AI Talk: Dark patterns, dueling assistants and a teenage blockchain engineer

June 28, 2019 / By V. “Juggy” Jagannathan, PhD

This week’s AI Talk…

Dark patterns

This week, the New York Times featured an article that talks about “dark patterns.” This term, coined almost a decade ago, is well known in the User Interface design community. Dark patterns specifically refer to underhanded practices used by companies to coax customers into behavior that increases their bottom line. The article calls out practices by an e-commerce website, which informs customers browsing their website that other (non-existent) customers saved lots of money—a psychological ploy to get one to buy their product. Not all of the patterns involve outright deception, but rather make it difficult to unsubscribe, for example, or select an option that means less money to the commercial entity! A Princeton study, released this week, categorized dark patterns into seven categories, from fostering a sense of urgency, to forcing unwanted tangential actions, to being sneaky. Interesting set of tactics! They also note that several third-party entities are cohorts in promoting such patterns. It is highly unlikely that any law will be passed banning any of these practices as it is basically caveat emptor. Better to stay educated on these practices!

Dueling Assistants

The competition is on! The usual cadre of digital assistants was evaluated in a study published in Nature this week. The authors are employees of Klick Health in Toronto, which engaged 46 of their employees in recording a bunch of medication names—brand and generic—and played it back to Google Assistant, Alexa and Siri. Google Assistant, it turns out, is way better than Alexa or Siri at recognizing medication names. Folks working in speech recognition know that the recognizer results are usually good for some laughs, and the results discussed in this paper do not disappoint on that front! Here are some misrecognitions, thanks to Alexa: atorvastatin = “a tour of Staten”; losartan = “low sarten”; meloxicam = “my lock’s a cam.” This particular study focused simply on the recognition of medication names, but the larger intent is to figure out which assistant gives the most relevant information to the consumer.
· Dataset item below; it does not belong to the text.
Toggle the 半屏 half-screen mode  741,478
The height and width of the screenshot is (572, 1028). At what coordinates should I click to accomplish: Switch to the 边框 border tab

Teenage Blockchain engineer

I saw this article in Fortune and it links to a YouTube interview of 17-year-old Ananya Chadha who is a blockchain engineer! This bubbly, effervescent, confident teenager is totally fascinating to watch. She seems to have accomplished more in a few short years than a seasoned veteran. One of her main areas of focus is how to use blockchain for social good. I will have to emphasize the “one” in the previous sentence! Check out her website. She is working on brain-computer interface and can control a toy car with her EEG! She created her own blockchain coins, floated her own Initial Coin Offering (ICO) and used the blockchain infrastructure to allow people to submit their genome data using smart contracts! The future she paints is either really scary or totally awesome—you pick. And, she is only 17!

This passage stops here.